四代目・桂梅枝と五代目・桂慶枝 上方落語でダブル襲名

 上方落語協会・前会長の六代桂文枝(80)の弟弟子に当たる桂枝光(64)が「四代目桂梅枝(かつら・ばいし)」に、直弟子の桂三風(62)が「五代目桂慶枝(かつら・けいし)」へと、共に1世紀を経て復活した大名跡を今秋襲名することが1月31日、所属の吉本興業から発表された。

「これからが落語家として第2章」と話す桂三風

 近年なじみがない名跡だが、先代梅枝は大正時代末頃に没したから約100年前、元々江戸落語家だった先代慶枝は大阪で活動していた時期に名乗ったが1910年(明治43年)に東京に戻り再び改名したためやはり100年以上たっての復活。

 枝光は1996年に小つぶから二代目枝光を襲名した際、師匠の五代目桂文枝(2005年、74歳で死去)から「まだ上には梅枝ちゅう名前があるさかい頑張りや」と言われ、先代の妻・長谷川君枝さん(93)からも師匠の着物や羽織などを託され励まされていた。

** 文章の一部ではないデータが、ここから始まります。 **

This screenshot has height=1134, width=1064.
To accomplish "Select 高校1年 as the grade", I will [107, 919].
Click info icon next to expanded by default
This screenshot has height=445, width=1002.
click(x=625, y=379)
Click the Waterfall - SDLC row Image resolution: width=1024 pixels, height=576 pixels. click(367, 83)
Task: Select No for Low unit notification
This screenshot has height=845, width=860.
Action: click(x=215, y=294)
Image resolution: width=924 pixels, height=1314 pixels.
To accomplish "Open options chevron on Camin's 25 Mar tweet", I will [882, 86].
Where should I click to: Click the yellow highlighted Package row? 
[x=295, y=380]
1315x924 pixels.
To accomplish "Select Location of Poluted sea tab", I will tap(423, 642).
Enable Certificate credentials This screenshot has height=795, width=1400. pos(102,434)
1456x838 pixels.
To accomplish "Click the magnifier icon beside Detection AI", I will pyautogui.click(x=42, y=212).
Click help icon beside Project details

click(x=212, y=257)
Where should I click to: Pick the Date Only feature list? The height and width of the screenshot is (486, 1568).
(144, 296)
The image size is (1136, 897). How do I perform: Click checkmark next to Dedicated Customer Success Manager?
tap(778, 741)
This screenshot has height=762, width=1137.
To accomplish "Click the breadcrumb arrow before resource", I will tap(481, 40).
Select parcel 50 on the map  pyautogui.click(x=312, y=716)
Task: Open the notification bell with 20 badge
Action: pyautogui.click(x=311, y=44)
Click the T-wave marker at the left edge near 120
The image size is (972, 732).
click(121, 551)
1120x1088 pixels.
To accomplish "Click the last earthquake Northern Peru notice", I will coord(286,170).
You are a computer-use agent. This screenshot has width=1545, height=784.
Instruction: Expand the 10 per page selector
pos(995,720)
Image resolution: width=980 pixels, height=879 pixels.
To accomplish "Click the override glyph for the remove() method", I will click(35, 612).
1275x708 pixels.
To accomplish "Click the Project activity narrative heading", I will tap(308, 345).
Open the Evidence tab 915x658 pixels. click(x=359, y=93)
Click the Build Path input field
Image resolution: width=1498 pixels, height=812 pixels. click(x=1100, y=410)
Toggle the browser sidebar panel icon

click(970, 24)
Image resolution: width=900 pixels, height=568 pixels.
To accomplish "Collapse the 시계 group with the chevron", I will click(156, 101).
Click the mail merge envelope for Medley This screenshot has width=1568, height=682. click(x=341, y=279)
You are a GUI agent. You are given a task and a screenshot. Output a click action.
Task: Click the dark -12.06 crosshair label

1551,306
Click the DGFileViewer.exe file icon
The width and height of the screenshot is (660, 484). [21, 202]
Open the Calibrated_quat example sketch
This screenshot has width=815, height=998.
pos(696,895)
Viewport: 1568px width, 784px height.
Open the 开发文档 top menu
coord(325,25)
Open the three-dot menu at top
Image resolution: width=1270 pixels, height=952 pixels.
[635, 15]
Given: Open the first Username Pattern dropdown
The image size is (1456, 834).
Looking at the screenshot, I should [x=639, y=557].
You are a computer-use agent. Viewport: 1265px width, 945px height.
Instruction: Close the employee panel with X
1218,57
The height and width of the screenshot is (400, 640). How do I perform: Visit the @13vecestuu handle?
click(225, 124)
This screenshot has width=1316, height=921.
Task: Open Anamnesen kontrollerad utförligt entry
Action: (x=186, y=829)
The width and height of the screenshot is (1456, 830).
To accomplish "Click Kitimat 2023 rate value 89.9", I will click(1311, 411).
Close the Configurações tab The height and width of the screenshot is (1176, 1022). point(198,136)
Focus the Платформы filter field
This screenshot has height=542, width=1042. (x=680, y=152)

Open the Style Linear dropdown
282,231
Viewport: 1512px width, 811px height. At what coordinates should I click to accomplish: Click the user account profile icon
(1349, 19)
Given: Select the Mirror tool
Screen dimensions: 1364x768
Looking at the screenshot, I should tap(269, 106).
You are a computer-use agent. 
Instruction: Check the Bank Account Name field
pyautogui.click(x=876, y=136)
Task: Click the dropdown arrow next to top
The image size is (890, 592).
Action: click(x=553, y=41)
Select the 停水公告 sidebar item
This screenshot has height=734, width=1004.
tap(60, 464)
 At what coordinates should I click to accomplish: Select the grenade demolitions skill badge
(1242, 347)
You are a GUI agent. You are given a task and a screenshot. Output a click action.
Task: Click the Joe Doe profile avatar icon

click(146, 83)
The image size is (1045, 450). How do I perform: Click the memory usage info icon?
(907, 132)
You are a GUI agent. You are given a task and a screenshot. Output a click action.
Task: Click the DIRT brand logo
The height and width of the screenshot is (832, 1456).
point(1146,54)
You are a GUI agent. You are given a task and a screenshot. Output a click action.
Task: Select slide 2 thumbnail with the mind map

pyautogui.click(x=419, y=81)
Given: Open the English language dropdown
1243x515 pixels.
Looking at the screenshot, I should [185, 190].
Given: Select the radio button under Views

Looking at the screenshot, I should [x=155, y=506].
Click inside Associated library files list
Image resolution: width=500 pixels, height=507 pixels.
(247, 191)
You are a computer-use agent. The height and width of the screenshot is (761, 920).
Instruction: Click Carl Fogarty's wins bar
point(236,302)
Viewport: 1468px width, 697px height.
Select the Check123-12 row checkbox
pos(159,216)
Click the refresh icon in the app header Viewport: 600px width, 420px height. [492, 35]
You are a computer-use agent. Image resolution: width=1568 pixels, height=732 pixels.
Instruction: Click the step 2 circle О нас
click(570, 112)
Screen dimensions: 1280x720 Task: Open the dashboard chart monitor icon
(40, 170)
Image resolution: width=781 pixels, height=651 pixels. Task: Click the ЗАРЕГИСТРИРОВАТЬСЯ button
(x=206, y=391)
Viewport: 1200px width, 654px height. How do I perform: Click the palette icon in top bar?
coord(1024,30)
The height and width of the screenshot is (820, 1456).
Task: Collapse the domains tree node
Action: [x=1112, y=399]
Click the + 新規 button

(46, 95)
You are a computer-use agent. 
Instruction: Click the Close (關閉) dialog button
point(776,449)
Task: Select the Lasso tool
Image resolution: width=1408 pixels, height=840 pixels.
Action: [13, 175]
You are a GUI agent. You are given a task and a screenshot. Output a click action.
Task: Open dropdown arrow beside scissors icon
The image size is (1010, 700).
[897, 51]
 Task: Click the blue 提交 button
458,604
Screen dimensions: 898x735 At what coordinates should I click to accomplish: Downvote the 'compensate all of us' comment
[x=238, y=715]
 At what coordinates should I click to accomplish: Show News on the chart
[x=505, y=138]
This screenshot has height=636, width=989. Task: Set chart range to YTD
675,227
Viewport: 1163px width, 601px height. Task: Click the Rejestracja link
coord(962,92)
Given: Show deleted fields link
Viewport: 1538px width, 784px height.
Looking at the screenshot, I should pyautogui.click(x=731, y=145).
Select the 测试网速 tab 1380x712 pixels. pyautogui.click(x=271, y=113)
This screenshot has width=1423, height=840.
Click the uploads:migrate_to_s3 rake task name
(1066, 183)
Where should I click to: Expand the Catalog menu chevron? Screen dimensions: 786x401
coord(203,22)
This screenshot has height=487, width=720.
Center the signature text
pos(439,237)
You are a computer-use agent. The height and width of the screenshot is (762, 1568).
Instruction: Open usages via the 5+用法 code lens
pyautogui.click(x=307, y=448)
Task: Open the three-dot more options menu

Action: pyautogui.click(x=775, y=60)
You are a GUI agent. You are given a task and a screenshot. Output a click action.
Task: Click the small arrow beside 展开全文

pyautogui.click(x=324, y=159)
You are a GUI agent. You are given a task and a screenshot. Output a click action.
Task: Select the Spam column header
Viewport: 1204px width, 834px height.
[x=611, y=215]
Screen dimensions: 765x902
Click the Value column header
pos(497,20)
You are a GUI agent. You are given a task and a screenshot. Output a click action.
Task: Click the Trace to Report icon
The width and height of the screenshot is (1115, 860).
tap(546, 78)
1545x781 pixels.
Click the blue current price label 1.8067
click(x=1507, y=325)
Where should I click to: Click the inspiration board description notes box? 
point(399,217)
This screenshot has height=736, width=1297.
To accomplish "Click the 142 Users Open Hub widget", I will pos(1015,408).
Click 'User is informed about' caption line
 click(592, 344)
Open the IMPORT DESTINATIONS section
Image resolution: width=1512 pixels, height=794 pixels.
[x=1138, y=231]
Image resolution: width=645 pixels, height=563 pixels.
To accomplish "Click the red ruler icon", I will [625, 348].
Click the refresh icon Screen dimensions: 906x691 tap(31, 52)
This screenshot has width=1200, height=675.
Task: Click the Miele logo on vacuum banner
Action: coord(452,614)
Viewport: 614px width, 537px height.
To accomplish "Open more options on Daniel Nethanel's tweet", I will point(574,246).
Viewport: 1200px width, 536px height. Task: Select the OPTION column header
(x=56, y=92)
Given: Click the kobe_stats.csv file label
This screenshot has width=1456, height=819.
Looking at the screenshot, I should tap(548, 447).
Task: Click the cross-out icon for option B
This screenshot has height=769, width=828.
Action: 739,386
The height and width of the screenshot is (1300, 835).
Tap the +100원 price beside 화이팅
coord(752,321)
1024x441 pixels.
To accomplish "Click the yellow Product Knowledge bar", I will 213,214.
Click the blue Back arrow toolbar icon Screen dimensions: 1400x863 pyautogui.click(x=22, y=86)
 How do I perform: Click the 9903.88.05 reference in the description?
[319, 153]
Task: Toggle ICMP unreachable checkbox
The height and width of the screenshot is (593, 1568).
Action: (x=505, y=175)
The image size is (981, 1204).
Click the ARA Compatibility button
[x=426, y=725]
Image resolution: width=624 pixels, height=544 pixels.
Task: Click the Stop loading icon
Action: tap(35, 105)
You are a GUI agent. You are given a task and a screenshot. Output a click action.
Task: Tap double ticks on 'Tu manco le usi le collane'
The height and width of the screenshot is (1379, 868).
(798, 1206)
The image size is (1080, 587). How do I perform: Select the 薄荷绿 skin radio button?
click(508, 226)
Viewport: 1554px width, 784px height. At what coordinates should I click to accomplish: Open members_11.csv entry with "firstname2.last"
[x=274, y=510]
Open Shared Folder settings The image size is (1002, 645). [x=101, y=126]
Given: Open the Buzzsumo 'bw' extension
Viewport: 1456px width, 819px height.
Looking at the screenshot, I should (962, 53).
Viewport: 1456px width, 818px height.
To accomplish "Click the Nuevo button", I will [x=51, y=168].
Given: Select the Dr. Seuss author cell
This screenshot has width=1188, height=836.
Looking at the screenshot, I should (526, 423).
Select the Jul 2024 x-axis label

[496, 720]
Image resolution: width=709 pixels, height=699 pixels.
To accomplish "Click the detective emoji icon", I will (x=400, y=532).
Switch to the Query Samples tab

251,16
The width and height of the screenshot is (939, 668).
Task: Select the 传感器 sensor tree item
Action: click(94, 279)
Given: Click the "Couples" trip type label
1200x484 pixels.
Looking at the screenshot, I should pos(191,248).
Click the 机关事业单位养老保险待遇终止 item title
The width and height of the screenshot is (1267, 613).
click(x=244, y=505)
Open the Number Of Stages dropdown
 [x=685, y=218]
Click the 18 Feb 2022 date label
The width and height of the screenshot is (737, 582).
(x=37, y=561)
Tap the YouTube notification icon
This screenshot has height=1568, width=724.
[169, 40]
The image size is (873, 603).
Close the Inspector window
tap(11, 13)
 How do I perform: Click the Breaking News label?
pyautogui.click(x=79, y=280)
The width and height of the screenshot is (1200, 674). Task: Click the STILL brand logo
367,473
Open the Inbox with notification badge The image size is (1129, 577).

「ずっと気になっていたが30年近くたってやっと襲名することに。ただただうれしい」と感慨深げ。三風は「今年が芸歴40周年、師匠に〝よい名前をぜひ〟とお願いしていました。これが落語家人生第2章のスタート」と自身に言い聞かせた。

噺家の記者会見らしく笑顔が絶えない。左から小文枝、三風、枝光、文枝、奥谷副社長

 枝光は1991年に北海道に拠点を移し、北海道民健康大使に任命されるなどすっかり北の大地にもなじんだ。「札幌は住んでみるとリトル東京。江戸落語の噺家さんもドンドン訪れる地。おかげでお付き合いもできて、上方落語に江戸落語のよいところを取り入れ、自分だけのスタイルを築いていきたい」と抱負。三風は京都学園大時代に慣れ親しんだ京都を中心に活動。師匠譲りの創作落語だけでなく客席参加型落語に新境地を見い出した。「名前の通り、落語界の新しい風を目指し、学校回りをして子ども達と交流したりしてきました。名跡に恥じない大作を作って後世に伝えたい」と意欲をのぞかせた。

寄席文字の新名跡を手にする三風(左から2人目)と枝光(右から2人目)

 文枝は2人の名前の漢字を取って「慶(よろこ)びの 一門枝に 梅一輪」と即興で俳句を作り祝福。「本当は30、40代で襲名披露してお客さまに覚えて頂くのが一番良いのですが、2人ともこの年になるまで苦労してきた。アドバイスは何もない。体に気を付けて、上方落語界全体を盛り上げてもらいたい」とエール。文枝のすぐ下の弟弟子に当たる小文枝は「秋から半年ぐらいかけて、5大都市(札幌、東京、名古屋、大阪、福岡)はもちろん、できるだけ全国各地で襲名披露興行を行ってほしい」と期待を寄せた。

先代文枝の師匠の羽織を手に話す枝光

 吉本興業と上方落語は、創業者吉本せいと初代桂春団治の戦前のエピソードに始まり、昭和から平成に掛け笑福亭仁鶴(21年、84歳で死去)・桂三枝(現在の六代文枝)の2トップがテレビを通じ人気スターに育ち、現在の〝笑いの総合商社〟へと飛躍する礎を築いた。

 この日同席した同社の奥谷達夫副社長は「大阪吉本には80人以上の上方落語家が在籍している。我が社だけでなく、すべての落語家さんに協力して頂き、襲名披露を大成功させて頂きたい」と頭を下げた。